After the fall, two brothers brought offerings to the Lord, but only one was accepted:
And in the process of time it came to pass that Cain brought an offering of the fruit of the ground to the Lord. Abel also brought of the firstborn of his flock and of their fat. And the Lord respected Abel and his offering, but He did not respect Cain and his offering. And Cain was very angry, and his countenance fell. So the Lord said to Cain, “Why are you angry? And why has your countenance fallen? If you do well, will you not be accepted? And if you do not do well, sin lies at the door. And its desire is for you, but you should rule over it.” (Gen 4:3-7).
Why did God reject Cain’s offering?
A popular answer is that God rejected it because it was not a blood offering. I think that’s wrong for two reasons: First, the text does not say that. Second, God later commanded grain offerings (Leviticus 2; Lev 6:14-23), so we know there’s nothing wrong with it in principle.
So why was Cain’s offering rejected?
God explained why: “If you do well, will you not be accepted?”
Cain’s offering was not accepted, because Cain was not doing well. Instead, he was doing evil. As John tells us, Cain’s life was characterized by evil even before he murdered Abel:
For this is the message that you heard from the beginning, that we should love one another, not as Cain who was of the wicked one and murdered his brother. And why did he murder him? Because his works were evil and his brother’s righteous (1 John 3:11-12).
God will not accept an offering from someone who is doing evil. That’s why God warned Cain against sin: “sin lies at the door. And its desire is for you, but you should rule over it.” Sadly, instead of ruling over it, sin was evidently ruling over Cain. That’s why he killed Abel. And because his works were evil, God did not accept his offering.
Thousands of years later, Jesus taught about this principle—and I wonder if He had Cain and Abel in mind:
“You have heard that it was said to those of old, ‘You shall not murder, and whoever murders will be in danger of the judgment.’ But I say to you that whoever is angry with his brother without a cause shall be in danger of the judgment.
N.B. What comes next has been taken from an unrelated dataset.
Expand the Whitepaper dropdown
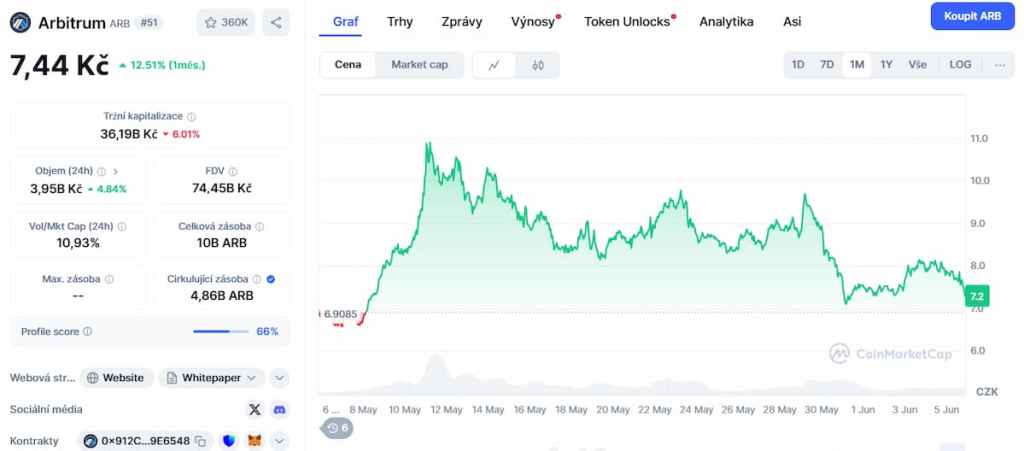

And whoever says to his brother, ‘Raca!’ shall be in danger of the council. But whoever says, ‘You fool!’ shall be in danger of hell fire. Therefore if you bring your gift to the altar, and there remember that your brother has something against you, leave your gift there before the altar, and go your way. First be reconciled to your brother, and then come and offer your gift” (Matt 5:21-24).
What’s the principle?
When you worship God, is your heart right? Specifically, are you angry with someone? Are you harboring hatred for your brother, sister, father, co-worker, in-laws, or neighbors?
If so, then God will not accept your “offering”—whether it’s a prayer, a financial gift, a work, or some other sacrifice—until you start loving them again.
That should tell you what God really wants in worship—for you to love your brother. Without love, your act of worship is neither accepted, nor profitable (cf. 1 Cor 13:3).
To paraphrase what God told Cain, “If you love, will you not be accepted?”